With that free market model, it is inevitable that any rise in the cost of raw materials is passed on to the end user; it is what businesses do to remain profitable. I also accept the rising cost of wholesale gas is largely behind the incoming price rise - as it was previously for an even bigger hike from Phoenix Gas earlier this year. But to leave it at that would be lazy, thoughtless and, for a MLA, a dereliction of duty.

As a member of the Enterprise Trade and Investment Committee at Stormont, I believe strongly that I need to exercise a challenge function of behalf of the voters and taxpayers, so I repeat here the question I have been asking industry experts since the May Elections: Is the domestic consumer better off under the new privatised arrangement than they were 20-plus years ago?
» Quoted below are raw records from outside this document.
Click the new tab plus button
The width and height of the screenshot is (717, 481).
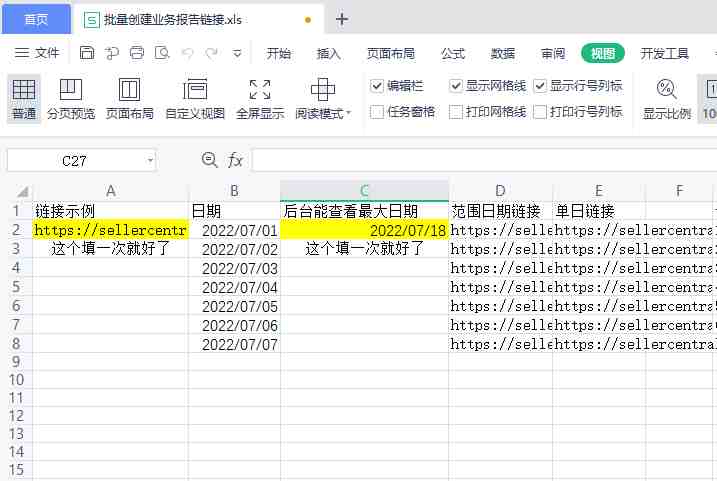(342, 19)
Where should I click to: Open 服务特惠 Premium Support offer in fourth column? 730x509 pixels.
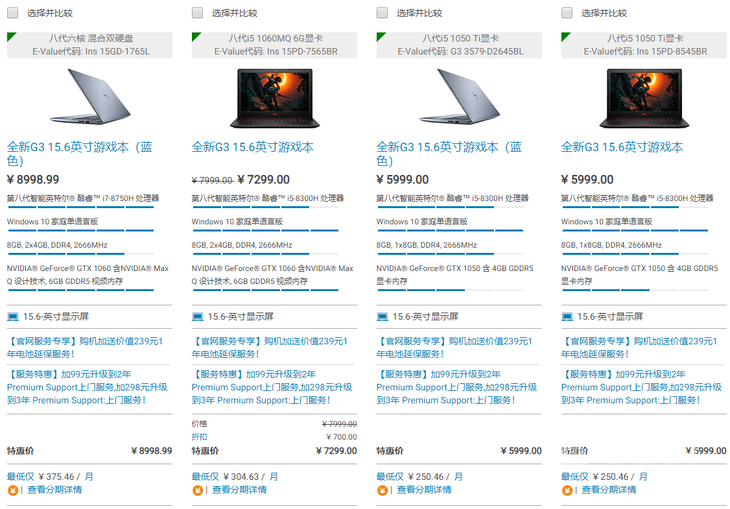[x=642, y=387]
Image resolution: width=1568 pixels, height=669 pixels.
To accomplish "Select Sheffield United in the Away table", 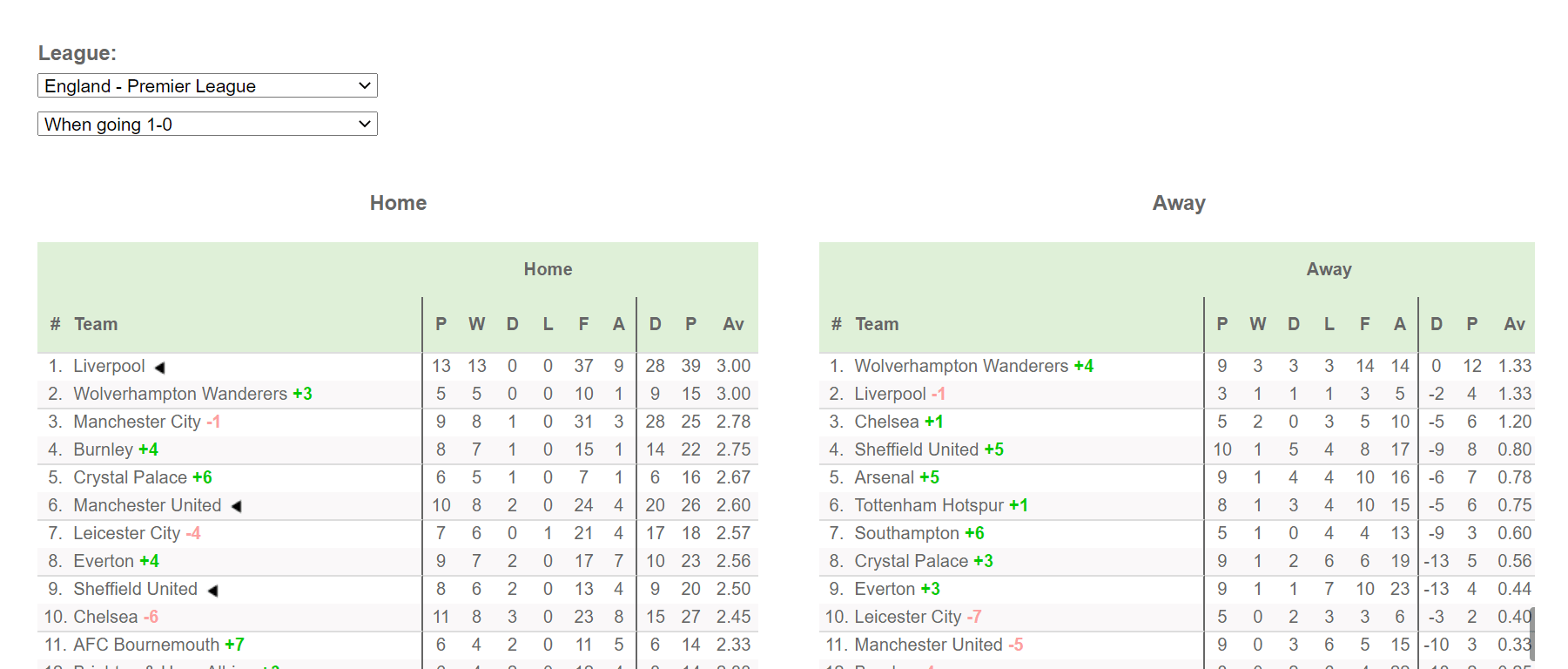I will tap(916, 449).
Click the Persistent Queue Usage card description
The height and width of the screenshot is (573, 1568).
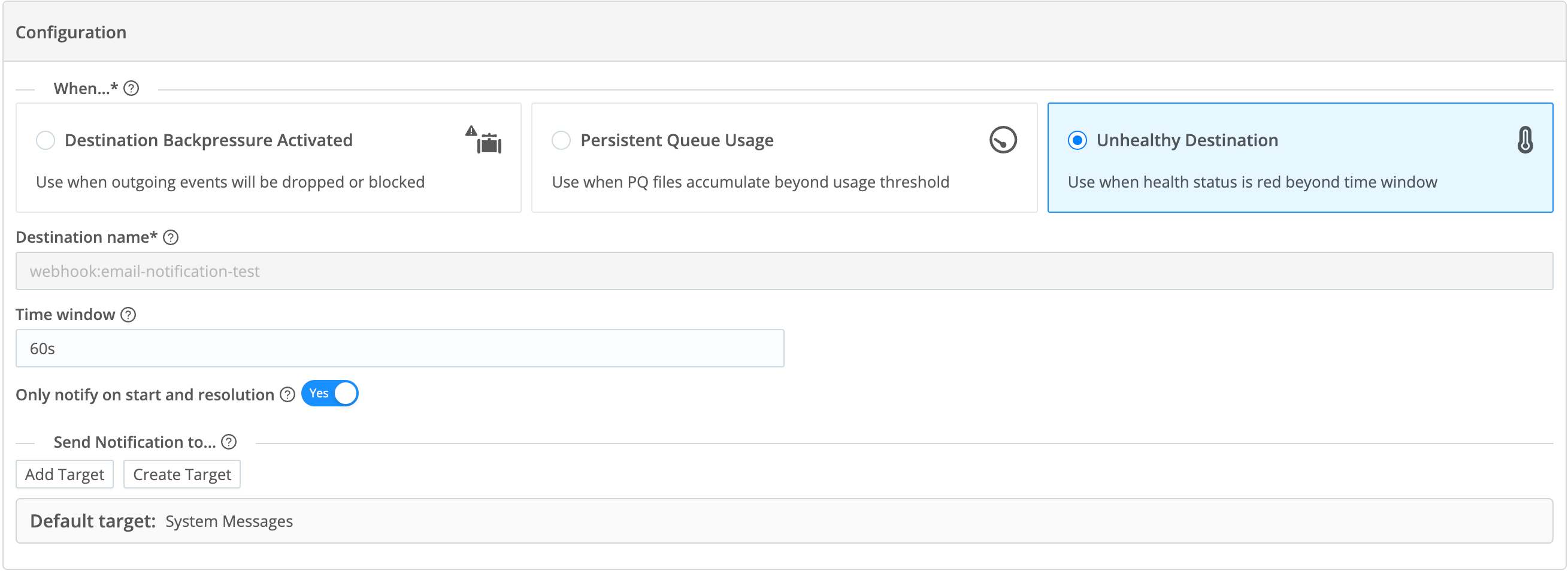(x=750, y=182)
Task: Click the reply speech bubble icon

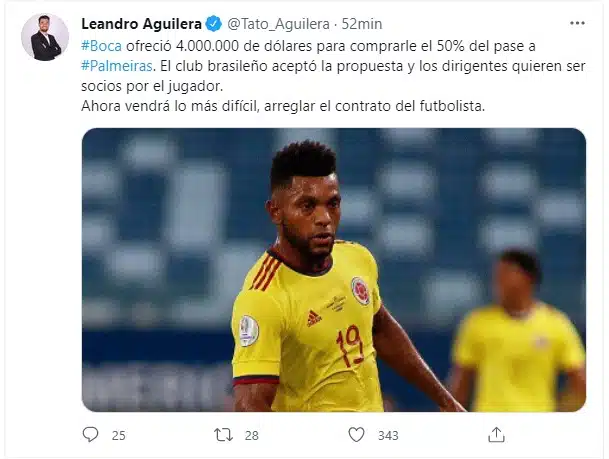Action: (x=90, y=435)
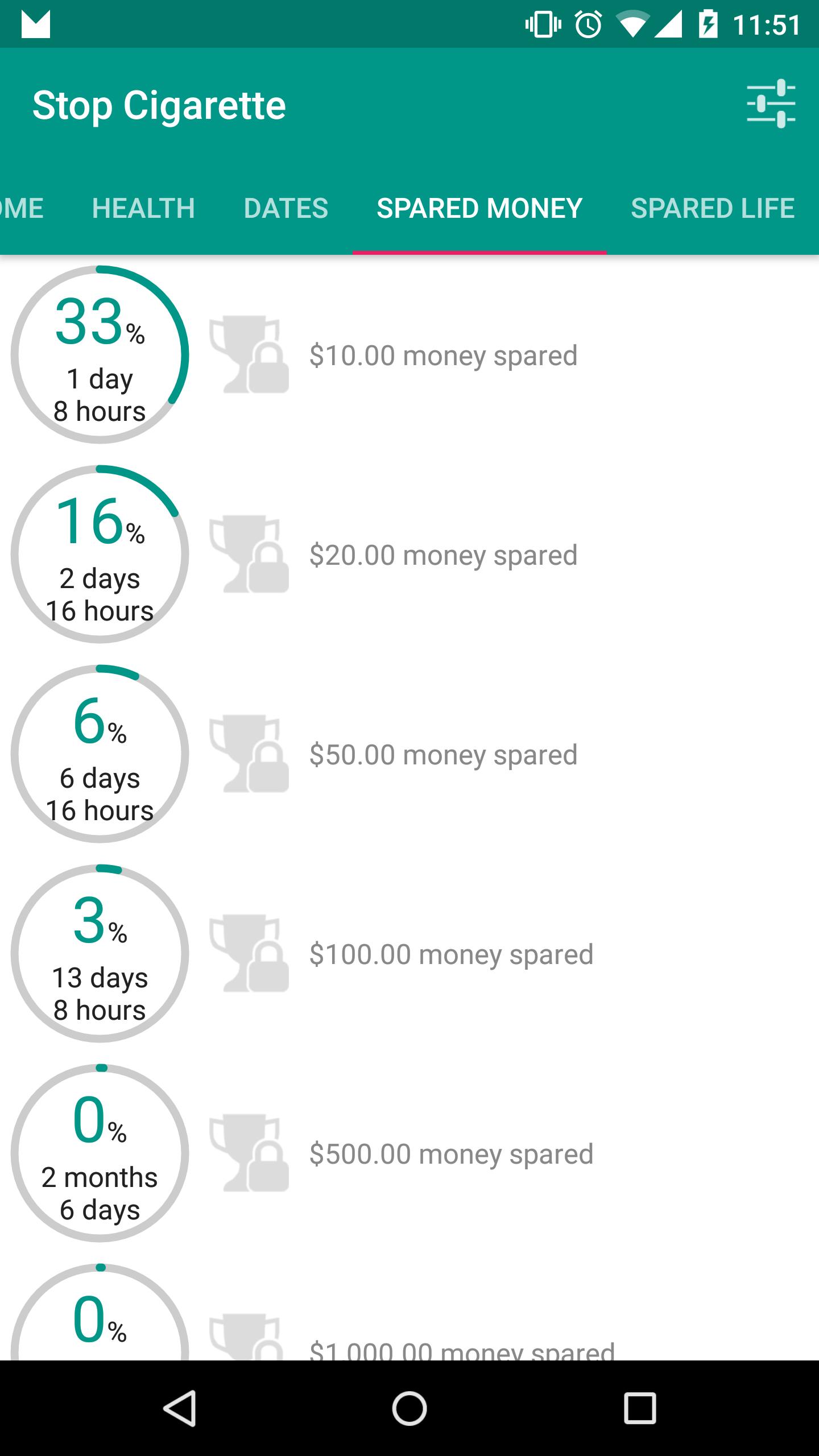The height and width of the screenshot is (1456, 819).
Task: Tap the locked trophy for $100.00 spared
Action: 249,954
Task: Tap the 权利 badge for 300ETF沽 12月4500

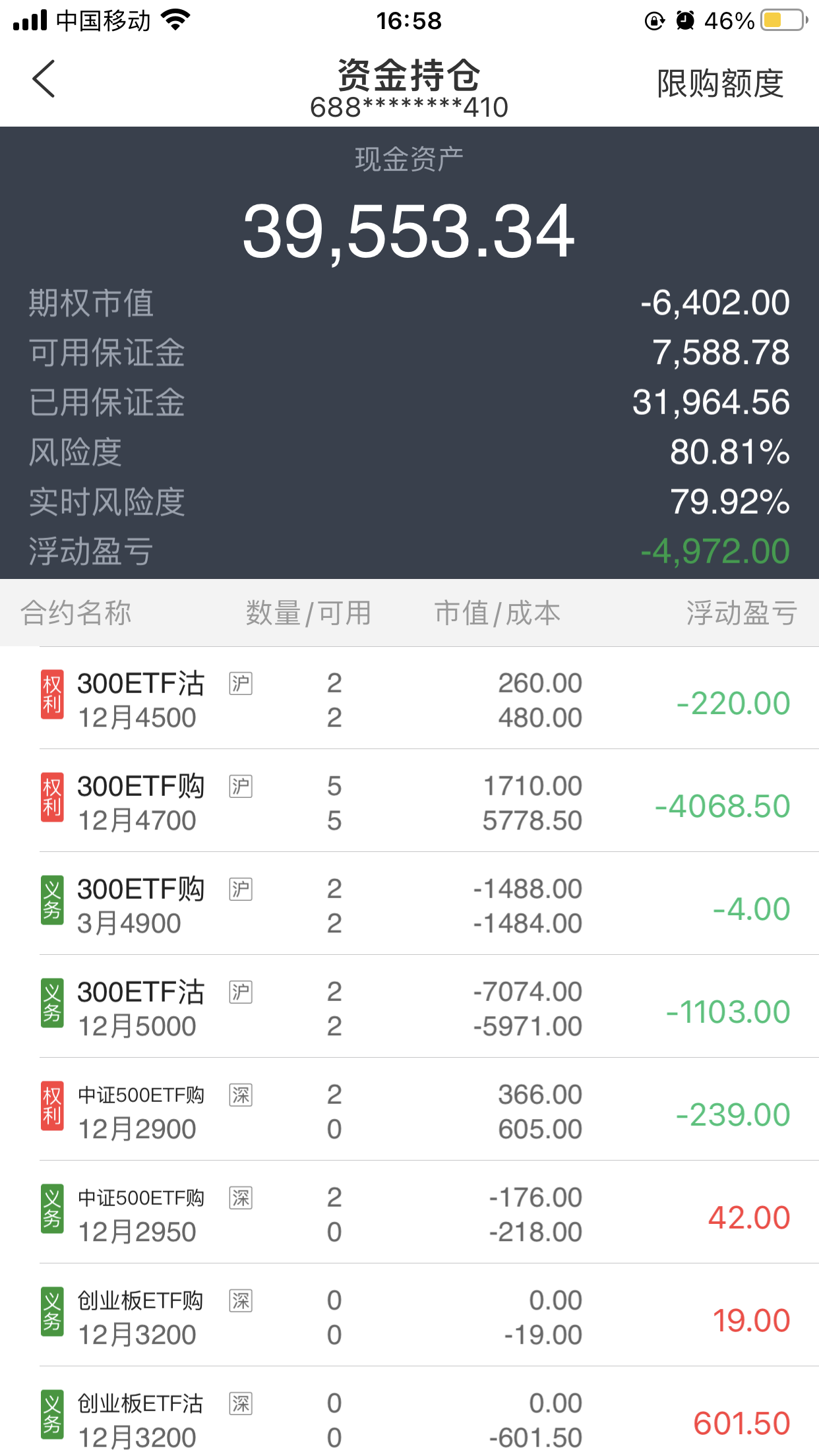Action: [x=52, y=695]
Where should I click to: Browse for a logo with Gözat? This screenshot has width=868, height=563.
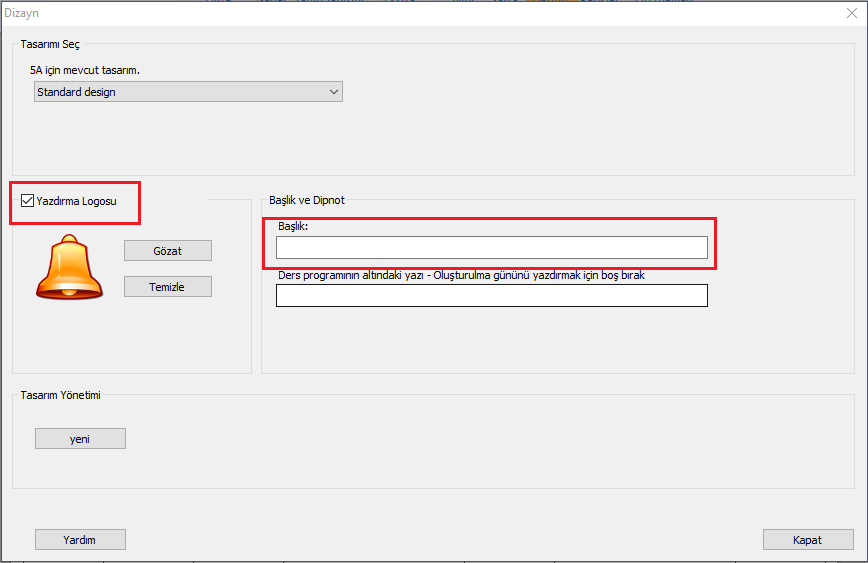[168, 251]
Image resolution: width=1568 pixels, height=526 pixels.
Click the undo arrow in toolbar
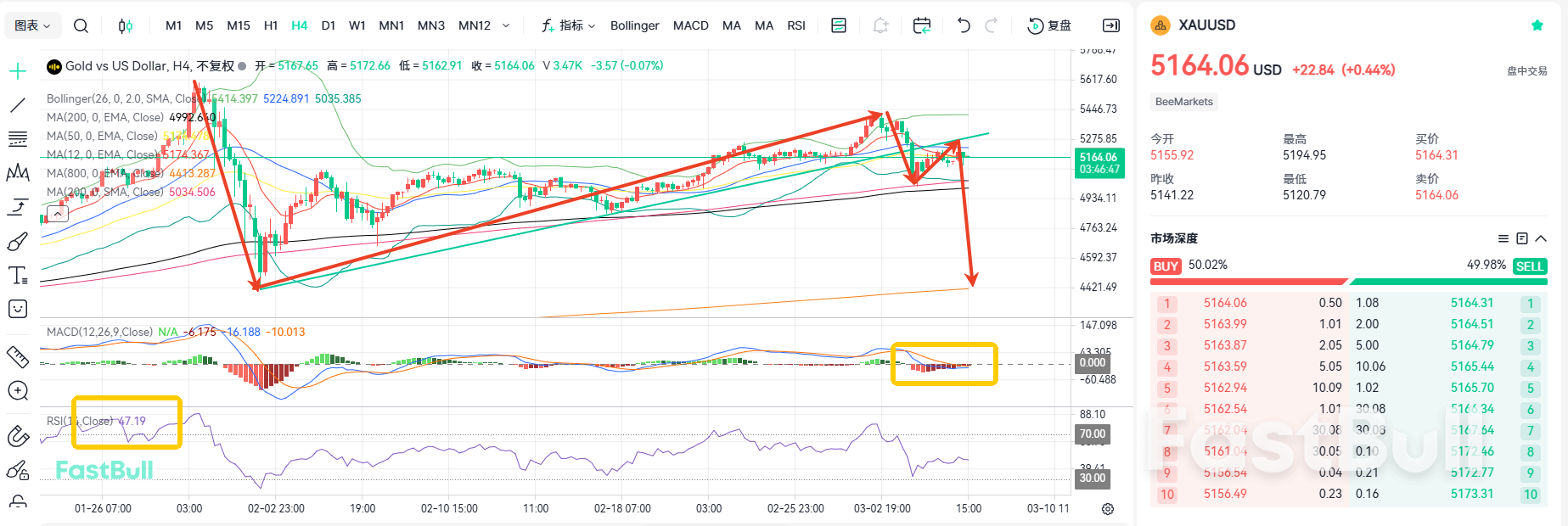click(963, 25)
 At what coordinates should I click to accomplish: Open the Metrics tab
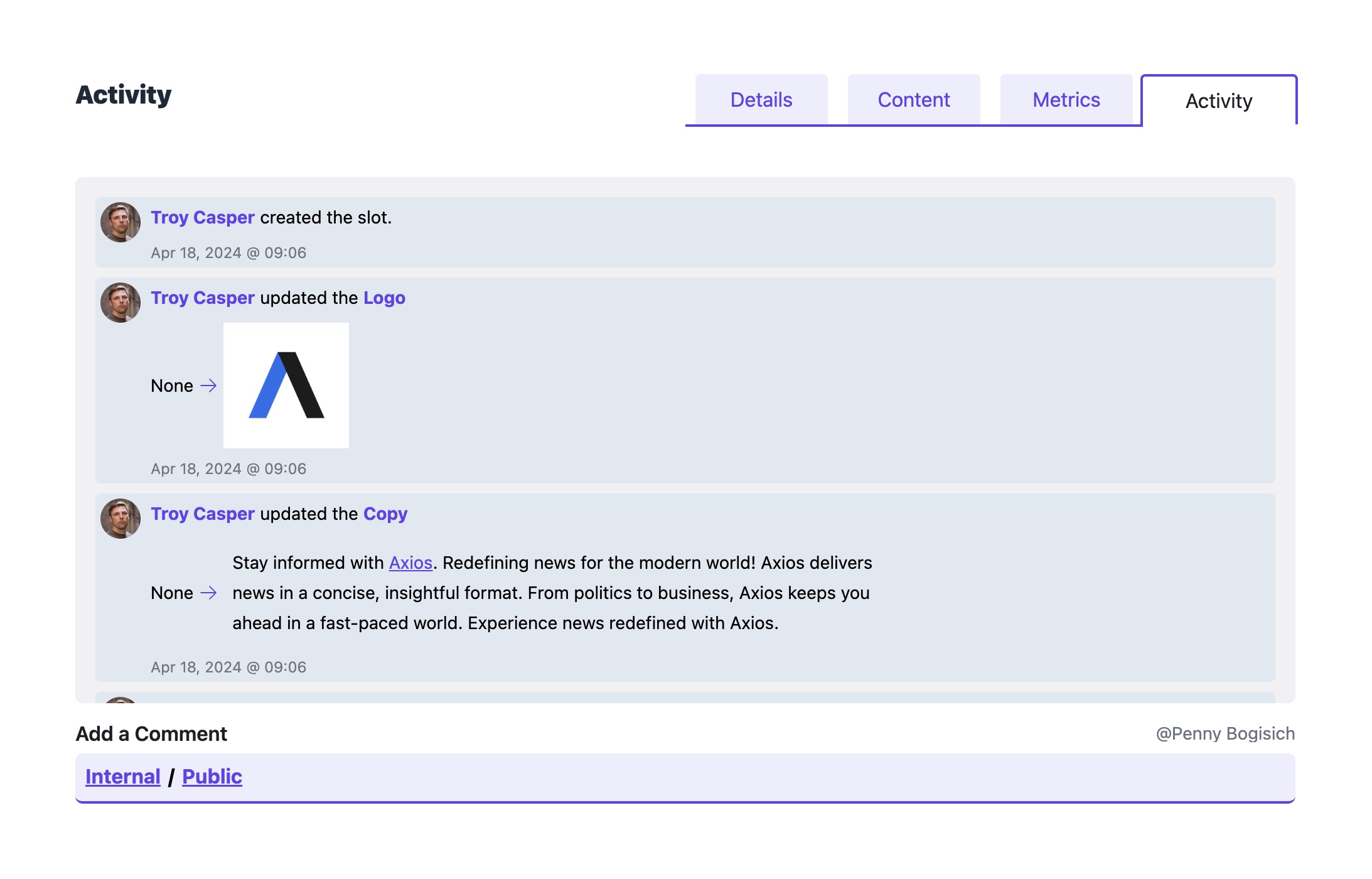1066,100
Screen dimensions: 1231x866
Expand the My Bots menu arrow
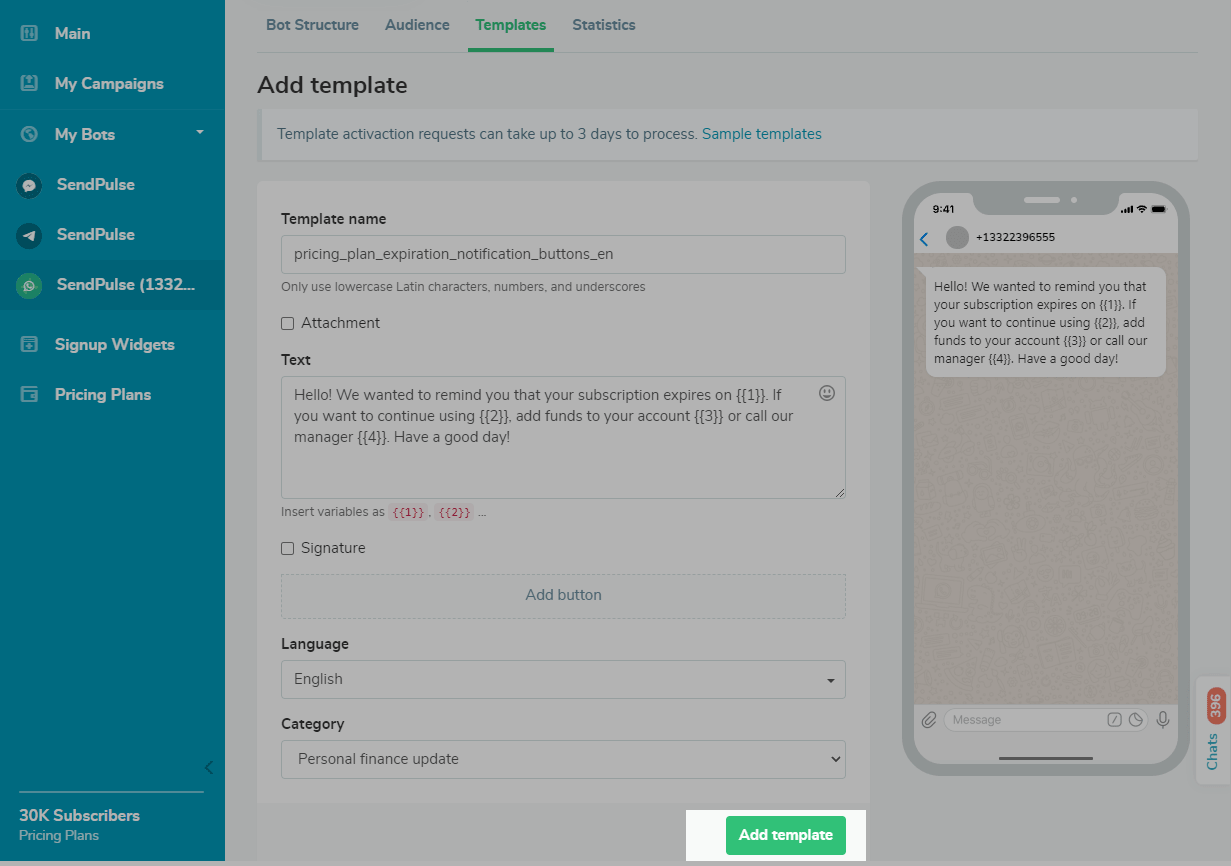(199, 132)
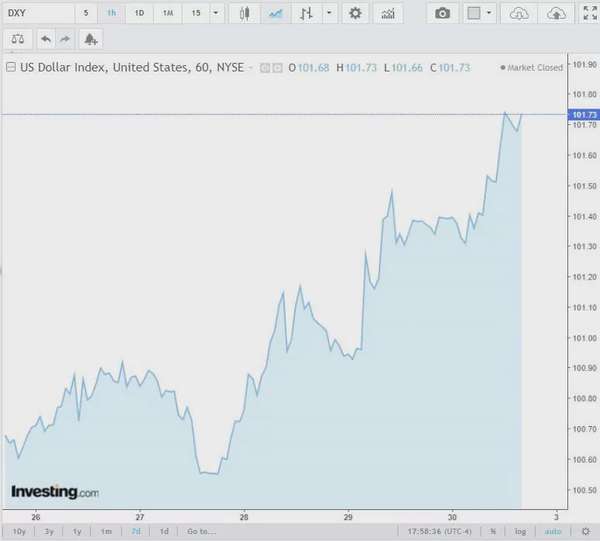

Interestingly, no one has convinced me that you, the consumer, are better off. The nearest thing to an answer has been to point to the security of supply, in other words, the number of times power cuts occur. That figure is down dramatically on 20 years ago, but that begs the question - would it have happened anyway? Is it directly and exclusively down to privatisation, or does new technology explain a lot?

And while raw material prices also explain a lot, is that the full picture? It seems to be a little known fact that part of the price we pay for our electricity includes an amount to make good a shortfall in NIE's pension pot. I am not arguing that retiring workers do not deserve the full pension plan they signed up for - they are. I am simply wondering if the full responsibility for the gap lies with the consumer. It would be useful if someone took a forensic look at the history of NIE's pension scheme from privatisation to present day. That might be a good start in analysing if the consumer should be better off than they are under the current regime.